In his new memoir, “You Look So Much Better in Person,” weather anchor and author Al Roker looks back at some of his favorite moments and lessons learned in his life and career, from his first weather forecasting gig as a college student to his current job at “Today.”
On a recent episode of Milk Street Radio, Roker spoke with Christopher Kimball about the book, his favorite types of sandwiches, learning how to drive with his dad and the perks of being number two. Get an extended look at their conversation from the excerpts below, then listen to the full interview here on our website or via Apple Podcasts.
Most of the people who say “Oh, I’m having barbecue” aren’t really barbecuing. Not to be a snob, but what I do like about true barbecue is that you can’t rush. It’s at minimum a several hour event. Everybody likes barbecue. It evokes summertime.
On learning to drive with his dad
I had been taking driver’s ed and we were literally going for the road test here in New York City, in Queens by this giant cemetery, ironically. He said, “I don’t really think you’re that good at your broken U turn. Let me see you do one.” I got halfway through the turn and instead of stepping on the brake, I stepped on the gas. My dad very quietly just said, “Brake, brake, brake.” We went over the curb and through our neighbor’s prized Rhododendron bush. I finally snapped out of it and stepped on the brake. We left a note and then I went and took my driver’s test—and by the way passed—and then afterwards patched up the lawn and bought and planted a new bush.
On his favorite sandwich
Everyone’s got one. I don’t care how high and mighty you are, everybody likes a sandwich. Two of my guilty pleasures are sandwiches. A grilled cheese on white bread and a peanut butter and jelly sandwich. Not that artisanal peanut butter. We’re talking Skippy or Jif, some Smucker’s strawberry jam and I’m good.
On visiting Senegal to learn about his ancestry
I saw a lot of people who look like my dad and my grandmother. I saw a population of people that talked a lot of smack and loved a good laugh. These are all things I saw in my father’s family. I can’t even describe the feeling, standing in the region that my ancestors came from. There’s a tree that’s like 900 years old. It’s the communal meeting place of that village. It really touches you.

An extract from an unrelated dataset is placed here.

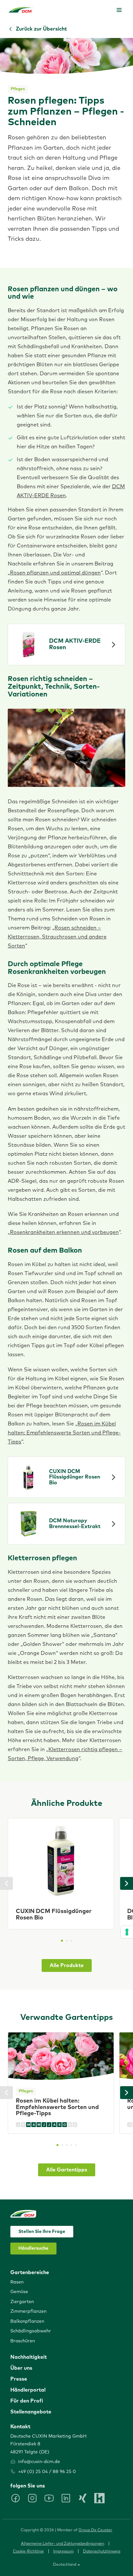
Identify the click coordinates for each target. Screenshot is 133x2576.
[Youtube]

On the perks of being number two
I interviewed Ed McMahon a number of times, he was the sidekick to the king of late night, Johnny Carson. You can always make a living being the second banana and in fact, in some ways it’s easier because you don’t have to carry the burden. You can still be yourself. You can still do terrific work. I think so many people get caught up in being number one. You can still do wonderful things, in some ways, you can do more things because you don’t have people watching your every move.
Quotes have been edited for clarity.